MATERIALS PROVIDED -

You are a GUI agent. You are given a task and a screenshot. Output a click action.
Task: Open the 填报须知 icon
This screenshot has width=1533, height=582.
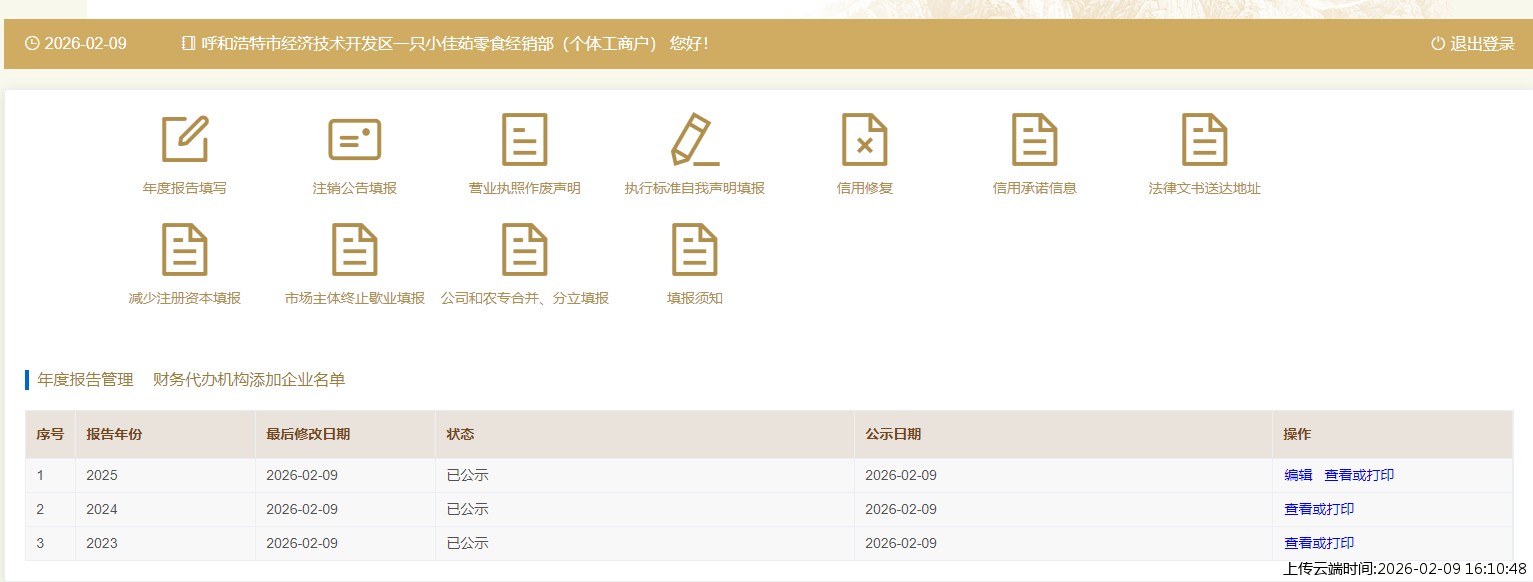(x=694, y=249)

---

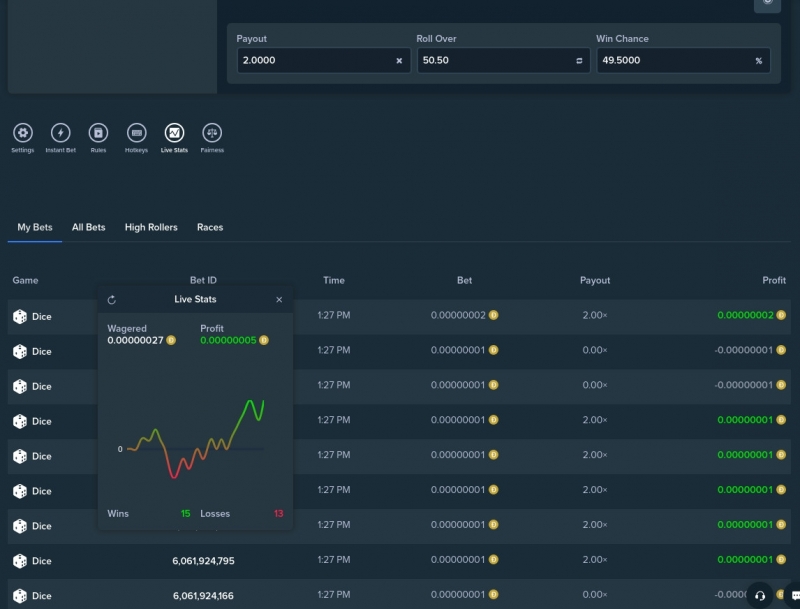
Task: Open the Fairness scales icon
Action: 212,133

==

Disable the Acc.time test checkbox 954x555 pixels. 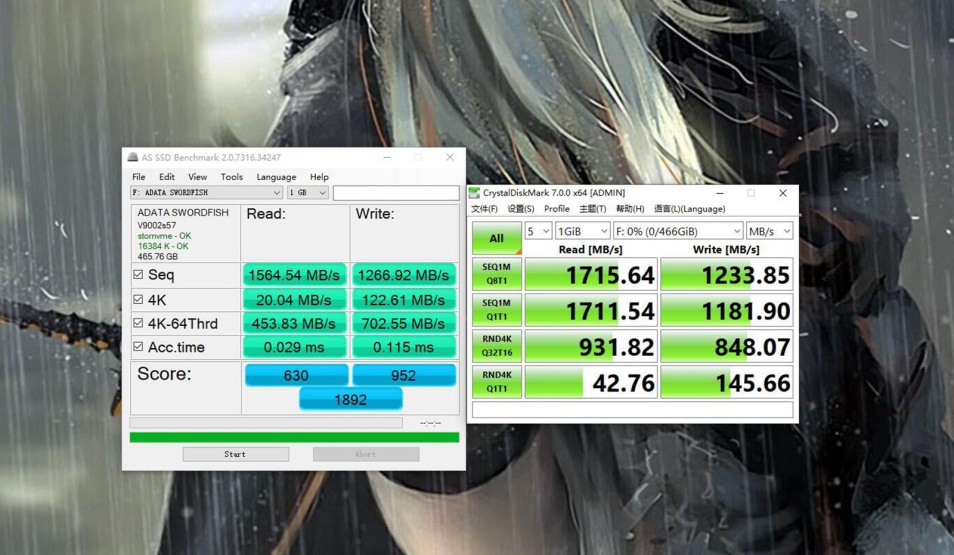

WORK TO COMPLETE - Reproduce the data above verbatim, from the line with "You are a GUI" to the line with "(x=694, y=249)", both included. Leave out the pictures.

CORRECT ANSWER -
You are a GUI agent. You are given a task and a screenshot. Output a click action.
Task: Open the 填报须知 icon
This screenshot has width=1533, height=582.
(x=694, y=249)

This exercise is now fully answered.